### DATA RECORDS ###

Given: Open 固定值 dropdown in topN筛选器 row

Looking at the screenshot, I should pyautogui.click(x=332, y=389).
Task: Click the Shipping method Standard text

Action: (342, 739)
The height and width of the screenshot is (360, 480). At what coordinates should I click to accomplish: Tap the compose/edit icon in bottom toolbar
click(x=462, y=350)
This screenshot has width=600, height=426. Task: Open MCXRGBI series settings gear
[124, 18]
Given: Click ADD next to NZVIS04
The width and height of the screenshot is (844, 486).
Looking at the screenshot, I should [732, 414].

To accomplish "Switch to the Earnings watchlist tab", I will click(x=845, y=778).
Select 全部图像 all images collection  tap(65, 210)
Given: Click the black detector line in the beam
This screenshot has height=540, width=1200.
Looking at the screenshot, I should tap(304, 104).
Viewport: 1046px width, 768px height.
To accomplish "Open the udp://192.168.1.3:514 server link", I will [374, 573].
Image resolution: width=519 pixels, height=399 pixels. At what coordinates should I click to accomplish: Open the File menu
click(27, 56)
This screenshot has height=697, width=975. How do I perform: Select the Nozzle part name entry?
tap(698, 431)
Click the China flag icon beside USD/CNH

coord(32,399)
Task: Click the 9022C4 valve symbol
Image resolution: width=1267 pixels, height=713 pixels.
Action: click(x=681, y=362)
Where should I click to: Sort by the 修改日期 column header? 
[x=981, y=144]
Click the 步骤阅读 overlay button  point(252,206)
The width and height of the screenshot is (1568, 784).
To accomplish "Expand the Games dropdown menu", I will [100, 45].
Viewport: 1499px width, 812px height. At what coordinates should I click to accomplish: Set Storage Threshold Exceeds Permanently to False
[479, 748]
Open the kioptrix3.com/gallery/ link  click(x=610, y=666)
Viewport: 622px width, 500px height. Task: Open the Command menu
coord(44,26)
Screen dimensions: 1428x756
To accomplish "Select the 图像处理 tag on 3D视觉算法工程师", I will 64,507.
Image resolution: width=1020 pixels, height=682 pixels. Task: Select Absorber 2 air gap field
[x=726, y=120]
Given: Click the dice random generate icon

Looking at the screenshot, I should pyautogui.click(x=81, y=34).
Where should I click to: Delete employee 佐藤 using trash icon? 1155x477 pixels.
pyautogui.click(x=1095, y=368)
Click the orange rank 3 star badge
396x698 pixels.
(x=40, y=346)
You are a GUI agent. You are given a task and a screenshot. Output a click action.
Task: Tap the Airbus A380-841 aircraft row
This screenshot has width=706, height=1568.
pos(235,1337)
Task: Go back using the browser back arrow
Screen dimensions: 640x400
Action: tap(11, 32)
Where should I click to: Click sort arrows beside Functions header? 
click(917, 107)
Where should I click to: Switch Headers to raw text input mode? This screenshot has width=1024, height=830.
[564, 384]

###

Output all of the records exactly, with nothing omitted.

• WRITTEN SOLUTION:
Given: Open 固定值 dropdown in topN筛选器 row

Looking at the screenshot, I should pyautogui.click(x=332, y=389).
Task: Click the Shipping method Standard text

Action: (342, 739)
The height and width of the screenshot is (360, 480). At what coordinates should I click to accomplish: Tap the compose/edit icon in bottom toolbar
click(x=462, y=350)
This screenshot has width=600, height=426. Task: Open MCXRGBI series settings gear
[124, 18]
Given: Click ADD next to NZVIS04
The width and height of the screenshot is (844, 486).
Looking at the screenshot, I should [732, 414].

To accomplish "Switch to the Earnings watchlist tab", I will click(x=845, y=778).
Select 全部图像 all images collection  tap(65, 210)
Given: Click the black detector line in the beam
This screenshot has height=540, width=1200.
Looking at the screenshot, I should tap(304, 104).
Viewport: 1046px width, 768px height.
To accomplish "Open the udp://192.168.1.3:514 server link", I will [374, 573].
Image resolution: width=519 pixels, height=399 pixels. At what coordinates should I click to accomplish: Open the File menu
click(27, 56)
This screenshot has height=697, width=975. How do I perform: Select the Nozzle part name entry?
tap(698, 431)
Click the China flag icon beside USD/CNH

coord(32,399)
Task: Click the 9022C4 valve symbol
Image resolution: width=1267 pixels, height=713 pixels.
Action: click(x=681, y=362)
Where should I click to: Sort by the 修改日期 column header? 
[x=981, y=144]
Click the 步骤阅读 overlay button  point(252,206)
The width and height of the screenshot is (1568, 784).
To accomplish "Expand the Games dropdown menu", I will [100, 45].
Viewport: 1499px width, 812px height. At what coordinates should I click to accomplish: Set Storage Threshold Exceeds Permanently to False
[479, 748]
Open the kioptrix3.com/gallery/ link  click(x=610, y=666)
Viewport: 622px width, 500px height. Task: Open the Command menu
coord(44,26)
Screen dimensions: 1428x756
To accomplish "Select the 图像处理 tag on 3D视觉算法工程师", I will 64,507.
Image resolution: width=1020 pixels, height=682 pixels. Task: Select Absorber 2 air gap field
[x=726, y=120]
Given: Click the dice random generate icon

Looking at the screenshot, I should pyautogui.click(x=81, y=34).
Where should I click to: Delete employee 佐藤 using trash icon? 1155x477 pixels.
pyautogui.click(x=1095, y=368)
Click the orange rank 3 star badge
396x698 pixels.
(x=40, y=346)
You are a GUI agent. You are given a task and a screenshot. Output a click action.
Task: Tap the Airbus A380-841 aircraft row
This screenshot has width=706, height=1568.
pos(235,1337)
Task: Go back using the browser back arrow
Screen dimensions: 640x400
Action: tap(11, 32)
Where should I click to: Click sort arrows beside Functions header? 
click(917, 107)
Where should I click to: Switch Headers to raw text input mode? This screenshot has width=1024, height=830.
[564, 384]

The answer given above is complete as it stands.